Rare 18th century celestial globe (Globus Coelestis) on a stand in mahogany and blackened wood by Anders Akerman, 1759.
Height: 17.72 in (45 cm)Width: 16.93 in (43 cm)Depth: 16.93 in (43 cm)
Repaired: Stand supplemented and hour circle of brass is missing. Wear consistent with age and use. Minor losses. Minor structural damages. Minor fading. Fantastic historical object in distressed condition with wear and cracks. Pure beauty.

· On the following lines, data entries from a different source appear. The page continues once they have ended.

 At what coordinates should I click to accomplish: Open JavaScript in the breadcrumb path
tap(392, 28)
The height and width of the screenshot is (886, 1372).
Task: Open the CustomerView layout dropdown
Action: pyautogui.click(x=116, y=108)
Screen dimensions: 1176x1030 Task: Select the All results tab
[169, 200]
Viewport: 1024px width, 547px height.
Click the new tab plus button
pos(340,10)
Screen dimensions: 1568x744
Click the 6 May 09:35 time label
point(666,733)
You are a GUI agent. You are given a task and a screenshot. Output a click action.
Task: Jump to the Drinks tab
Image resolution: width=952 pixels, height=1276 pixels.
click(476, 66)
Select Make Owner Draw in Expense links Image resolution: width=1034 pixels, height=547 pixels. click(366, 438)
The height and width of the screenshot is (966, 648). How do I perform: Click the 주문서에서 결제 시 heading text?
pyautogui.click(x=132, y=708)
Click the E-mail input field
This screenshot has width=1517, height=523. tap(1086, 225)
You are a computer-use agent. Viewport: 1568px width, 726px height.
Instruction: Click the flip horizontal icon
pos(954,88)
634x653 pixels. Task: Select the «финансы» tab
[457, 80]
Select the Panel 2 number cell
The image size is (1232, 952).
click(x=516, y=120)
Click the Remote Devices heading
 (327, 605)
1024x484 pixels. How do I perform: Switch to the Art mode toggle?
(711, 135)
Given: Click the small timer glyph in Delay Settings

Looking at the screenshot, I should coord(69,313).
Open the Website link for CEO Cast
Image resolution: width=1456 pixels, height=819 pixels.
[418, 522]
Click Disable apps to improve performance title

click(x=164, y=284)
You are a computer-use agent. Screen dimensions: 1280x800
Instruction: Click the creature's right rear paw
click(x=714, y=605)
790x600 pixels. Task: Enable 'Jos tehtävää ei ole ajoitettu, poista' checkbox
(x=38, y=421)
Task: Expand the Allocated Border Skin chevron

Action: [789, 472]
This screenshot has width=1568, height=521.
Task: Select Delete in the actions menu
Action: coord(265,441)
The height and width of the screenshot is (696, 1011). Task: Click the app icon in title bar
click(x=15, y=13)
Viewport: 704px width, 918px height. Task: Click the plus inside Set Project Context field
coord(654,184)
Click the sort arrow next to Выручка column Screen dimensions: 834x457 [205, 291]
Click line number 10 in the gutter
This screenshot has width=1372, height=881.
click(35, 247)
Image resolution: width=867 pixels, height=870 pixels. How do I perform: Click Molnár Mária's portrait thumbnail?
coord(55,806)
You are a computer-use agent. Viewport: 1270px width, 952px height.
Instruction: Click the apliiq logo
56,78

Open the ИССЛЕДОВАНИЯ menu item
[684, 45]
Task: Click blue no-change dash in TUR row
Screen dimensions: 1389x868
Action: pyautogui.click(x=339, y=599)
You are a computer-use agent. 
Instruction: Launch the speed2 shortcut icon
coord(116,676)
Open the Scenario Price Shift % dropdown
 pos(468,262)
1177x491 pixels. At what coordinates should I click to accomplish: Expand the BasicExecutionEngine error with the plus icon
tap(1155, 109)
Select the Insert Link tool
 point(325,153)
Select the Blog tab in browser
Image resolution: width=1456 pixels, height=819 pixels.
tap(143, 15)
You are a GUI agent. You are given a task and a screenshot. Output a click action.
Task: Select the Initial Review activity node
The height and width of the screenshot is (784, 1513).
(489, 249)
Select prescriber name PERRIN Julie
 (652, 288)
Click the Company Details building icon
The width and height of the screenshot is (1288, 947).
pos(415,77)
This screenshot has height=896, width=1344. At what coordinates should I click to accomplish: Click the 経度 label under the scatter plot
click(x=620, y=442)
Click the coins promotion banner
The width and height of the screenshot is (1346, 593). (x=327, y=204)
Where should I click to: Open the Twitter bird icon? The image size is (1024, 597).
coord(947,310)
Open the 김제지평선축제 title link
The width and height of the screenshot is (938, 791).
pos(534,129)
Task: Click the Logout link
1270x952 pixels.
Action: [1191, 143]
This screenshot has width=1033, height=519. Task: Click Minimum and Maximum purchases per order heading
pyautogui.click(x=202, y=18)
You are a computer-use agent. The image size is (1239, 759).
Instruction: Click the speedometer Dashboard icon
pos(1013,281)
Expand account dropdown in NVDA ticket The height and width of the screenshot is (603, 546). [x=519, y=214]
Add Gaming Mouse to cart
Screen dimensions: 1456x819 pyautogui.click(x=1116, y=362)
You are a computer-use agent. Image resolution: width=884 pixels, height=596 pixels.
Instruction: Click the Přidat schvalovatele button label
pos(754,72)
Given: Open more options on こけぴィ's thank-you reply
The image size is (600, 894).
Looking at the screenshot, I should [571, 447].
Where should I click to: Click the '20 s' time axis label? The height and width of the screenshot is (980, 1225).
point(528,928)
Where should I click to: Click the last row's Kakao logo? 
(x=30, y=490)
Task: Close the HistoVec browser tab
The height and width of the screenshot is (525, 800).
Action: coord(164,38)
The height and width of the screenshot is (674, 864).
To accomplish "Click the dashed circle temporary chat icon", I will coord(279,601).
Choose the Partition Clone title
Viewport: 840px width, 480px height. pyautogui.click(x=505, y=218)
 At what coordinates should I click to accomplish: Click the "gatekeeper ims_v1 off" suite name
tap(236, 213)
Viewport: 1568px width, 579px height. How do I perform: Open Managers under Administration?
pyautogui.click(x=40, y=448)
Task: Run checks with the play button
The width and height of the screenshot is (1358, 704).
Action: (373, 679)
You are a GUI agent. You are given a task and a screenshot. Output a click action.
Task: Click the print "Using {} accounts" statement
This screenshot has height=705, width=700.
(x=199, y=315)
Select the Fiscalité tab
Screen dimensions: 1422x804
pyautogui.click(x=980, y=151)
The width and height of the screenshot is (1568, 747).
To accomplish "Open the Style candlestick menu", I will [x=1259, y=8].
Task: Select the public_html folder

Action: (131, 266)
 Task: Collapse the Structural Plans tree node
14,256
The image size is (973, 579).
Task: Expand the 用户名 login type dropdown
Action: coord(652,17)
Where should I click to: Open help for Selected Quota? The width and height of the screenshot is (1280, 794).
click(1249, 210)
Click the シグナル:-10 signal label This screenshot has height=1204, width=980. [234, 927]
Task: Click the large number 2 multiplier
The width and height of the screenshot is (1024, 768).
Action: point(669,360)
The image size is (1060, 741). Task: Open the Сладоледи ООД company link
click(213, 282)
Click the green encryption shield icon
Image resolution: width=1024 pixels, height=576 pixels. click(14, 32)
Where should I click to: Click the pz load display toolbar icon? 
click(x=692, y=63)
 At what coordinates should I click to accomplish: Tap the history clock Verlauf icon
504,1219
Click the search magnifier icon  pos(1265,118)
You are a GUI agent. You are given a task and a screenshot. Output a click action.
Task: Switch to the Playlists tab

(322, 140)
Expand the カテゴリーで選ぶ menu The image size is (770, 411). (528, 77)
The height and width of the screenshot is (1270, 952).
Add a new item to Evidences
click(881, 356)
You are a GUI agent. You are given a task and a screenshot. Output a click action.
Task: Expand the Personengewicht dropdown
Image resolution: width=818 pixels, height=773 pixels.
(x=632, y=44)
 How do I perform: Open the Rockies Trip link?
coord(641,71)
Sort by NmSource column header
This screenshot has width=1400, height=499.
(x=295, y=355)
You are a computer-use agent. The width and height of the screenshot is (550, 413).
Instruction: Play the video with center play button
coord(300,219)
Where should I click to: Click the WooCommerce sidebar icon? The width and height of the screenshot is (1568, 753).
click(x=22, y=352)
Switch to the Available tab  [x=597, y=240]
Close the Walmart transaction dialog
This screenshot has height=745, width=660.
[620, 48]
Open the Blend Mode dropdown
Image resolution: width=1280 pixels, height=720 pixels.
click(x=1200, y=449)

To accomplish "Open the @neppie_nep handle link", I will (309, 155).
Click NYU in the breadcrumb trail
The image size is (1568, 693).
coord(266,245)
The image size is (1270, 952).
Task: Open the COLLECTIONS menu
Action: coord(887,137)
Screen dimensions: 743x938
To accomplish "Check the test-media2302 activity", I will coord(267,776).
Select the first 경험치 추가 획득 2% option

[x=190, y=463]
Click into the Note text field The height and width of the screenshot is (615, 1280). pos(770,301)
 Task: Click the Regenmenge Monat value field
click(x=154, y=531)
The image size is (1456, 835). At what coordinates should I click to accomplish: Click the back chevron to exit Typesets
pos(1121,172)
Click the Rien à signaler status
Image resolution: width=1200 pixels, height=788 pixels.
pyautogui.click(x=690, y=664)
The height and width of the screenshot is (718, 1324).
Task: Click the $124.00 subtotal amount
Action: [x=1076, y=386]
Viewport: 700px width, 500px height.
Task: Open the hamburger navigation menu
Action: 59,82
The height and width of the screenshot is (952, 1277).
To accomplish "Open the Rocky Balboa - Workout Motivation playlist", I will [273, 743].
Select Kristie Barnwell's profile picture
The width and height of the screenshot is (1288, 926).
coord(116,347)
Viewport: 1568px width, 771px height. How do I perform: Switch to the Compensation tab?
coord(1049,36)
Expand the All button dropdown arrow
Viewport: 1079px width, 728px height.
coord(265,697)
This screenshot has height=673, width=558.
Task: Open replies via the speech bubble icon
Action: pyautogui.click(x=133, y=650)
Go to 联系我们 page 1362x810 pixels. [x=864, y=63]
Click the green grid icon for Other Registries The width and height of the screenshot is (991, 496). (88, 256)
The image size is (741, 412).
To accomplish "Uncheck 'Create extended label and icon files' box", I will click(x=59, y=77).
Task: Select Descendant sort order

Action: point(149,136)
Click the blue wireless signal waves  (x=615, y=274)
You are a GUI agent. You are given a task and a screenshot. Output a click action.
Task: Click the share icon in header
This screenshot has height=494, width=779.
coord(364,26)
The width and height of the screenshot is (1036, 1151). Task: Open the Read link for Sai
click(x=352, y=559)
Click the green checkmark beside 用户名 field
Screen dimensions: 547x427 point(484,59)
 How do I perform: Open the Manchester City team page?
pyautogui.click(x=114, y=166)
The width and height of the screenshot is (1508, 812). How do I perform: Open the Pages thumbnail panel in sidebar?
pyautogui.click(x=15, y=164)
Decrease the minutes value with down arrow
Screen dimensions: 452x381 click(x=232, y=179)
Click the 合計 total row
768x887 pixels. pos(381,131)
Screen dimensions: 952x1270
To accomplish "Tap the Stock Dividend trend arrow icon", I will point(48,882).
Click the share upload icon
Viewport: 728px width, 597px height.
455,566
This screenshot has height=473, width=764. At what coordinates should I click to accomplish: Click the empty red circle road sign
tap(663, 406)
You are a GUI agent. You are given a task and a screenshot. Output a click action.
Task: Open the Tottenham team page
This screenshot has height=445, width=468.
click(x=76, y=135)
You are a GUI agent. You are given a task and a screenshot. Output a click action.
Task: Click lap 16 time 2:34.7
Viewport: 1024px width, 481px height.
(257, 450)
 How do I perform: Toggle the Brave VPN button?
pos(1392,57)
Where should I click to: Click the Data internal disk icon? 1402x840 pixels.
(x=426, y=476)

In 1758, the "Cosmographic Society" was formed in Uppsala, which was to prepare and manufacture maps and globes for the service of the public. The foreign maps and globes referred to were considered to be unnecessarily expensive, which meant that they were few and far between. In the protectionist spirit of the time, maps and globes would begin to be manufactured at home to benefit more people, preferably also eventually sold abroad. Another driving factor was the great interest in the natural sciences at the time. Those who engaged in globography also came into contact with geography, cartography, astronomy and meteorology. The globes were regarded as cultural educational factors and it was part of a young nobleman's knowledge bank to be able to read a globe.
The person who was commissioned to manufacture the globes was Anders Akerman, who works at the Uppsala Science Society as an engraver. The globes were made of papier-mâché, covered with plaster which was plastered before the engraved map was applied. The stands for the globes were made in Akerman's workshop according to a template.